• _FRAGMENTO PROPORCIONADO_
☆ ☆ ☆ ☆ ☆ ☆ ☆

Escrito el día de los Inocentes

Tal día como ayer, y desde hacía muchos años, celebrábamos el día de los Inocentes. Lo hacíamos de un modo que hoy, aunque suene a pedante, no queda más remedio que denominar paradojal.Porque es posible incluso que fuera la primera paradoja con la que nos enfrentábamos en la vida. Resultaba que los inocentes no eran aquellos recién nacidos que, según contaba la leyenda evangélica, el implacable Herodes había decidido exterminar. Por esos azares de la tradición, el día de los Inocentes había sufrido una transformación tal que según la costumbre, esa estúpida señora que no atiende a razones, durante la jornada del 28 de diciembre eran posibles todas las crueldades imaginables hacia los denominados inocentes. ¿Y quiénes pertenecían a la categoría de inocentes?

Pues como siempre, los niños, los ancianos, la buena señora que vendía cupones en la esquina, el tendero simpático, nuestra habitual suministradora de golosinas.

☆ ☆ ☆ ☆ ☆ ☆ ☆

• _QUÉ SE PIDE_
• A. Enumere todas las personas que el fragmento incluye en la categoría de inocentes.
• B. Traduzca al inglés esta oración del fragmento: "Tal día como ayer, y desde hacía muchos años, celebrábamos el día de los Inocentes."
• C. Según el fragmento, ¿por qué el modo de celebrar el día de los Inocentes puede calificarse de paradojal?
Los ítems que siguen proceden de una fuente distinta.

(Entradas de señalamiento de palabras y elementos)

☆ ☆ ☆ ☆ ☆ ☆ ☆

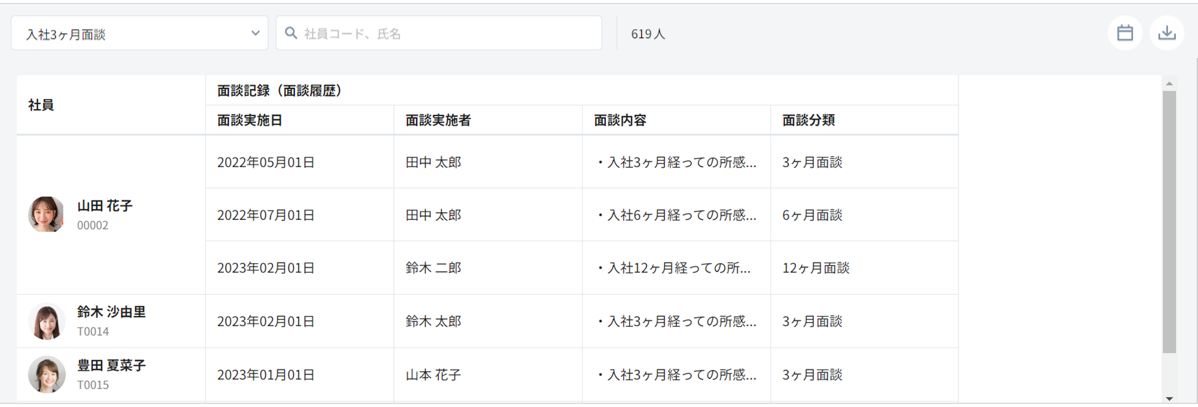Click the 面談実施日 column header
This screenshot has width=1198, height=407.
point(250,120)
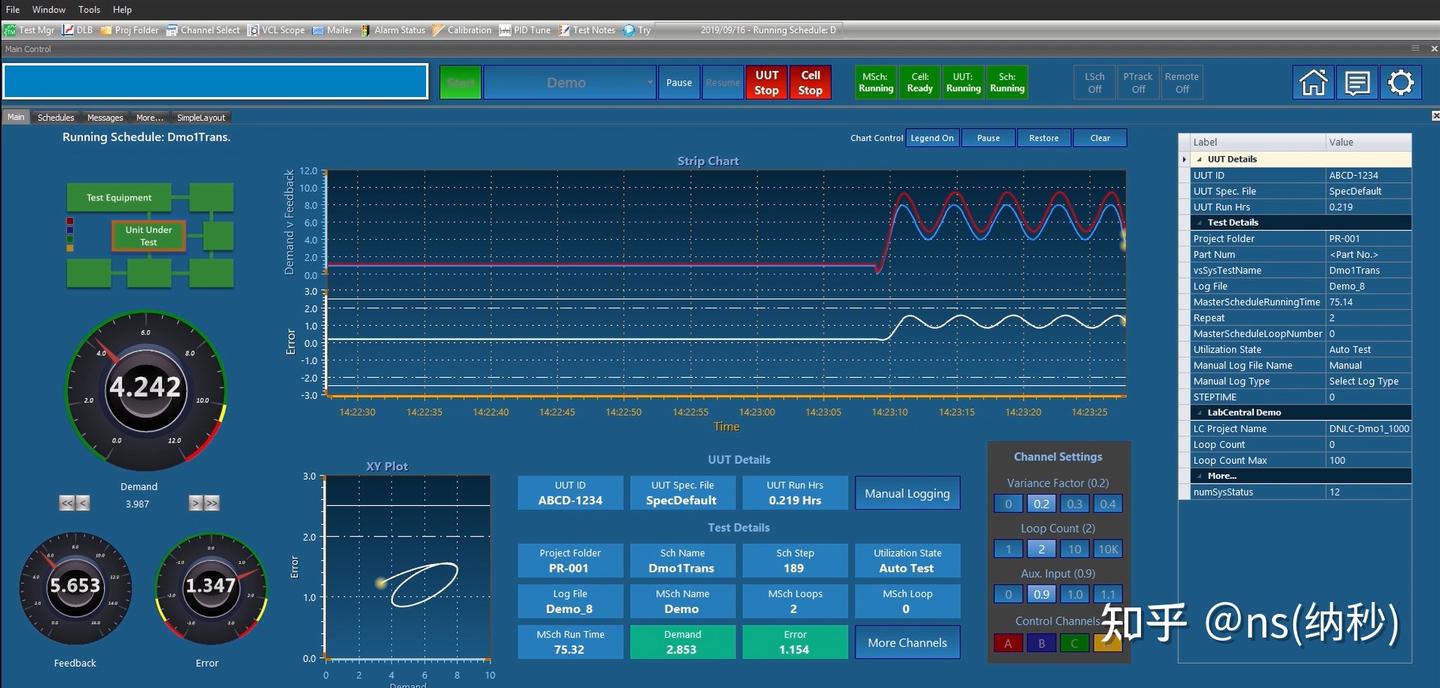This screenshot has width=1440, height=688.
Task: Open the Window menu
Action: (48, 9)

☆ ☆ ☆ ☆ ☆ ☆ ☆

• _SOLUCIONES EN ORDEN_
• A. Los niños, los ancianos, la buena señora que vendía cupones en la esquina, el tendero simpático y nuestra habitual suministradora de golosinas.

• B. On this same date yesterday, and for many years before, we used to celebrate the Day of the Innocents.

• C. Los inocentes de la celebración no eran los recién nacidos que, según la leyenda evangélica, Herodes había decidido exterminar. Por la tradición, el 28 de diciembre se permitían todas las crueldades imaginables hacia los llamados inocentes.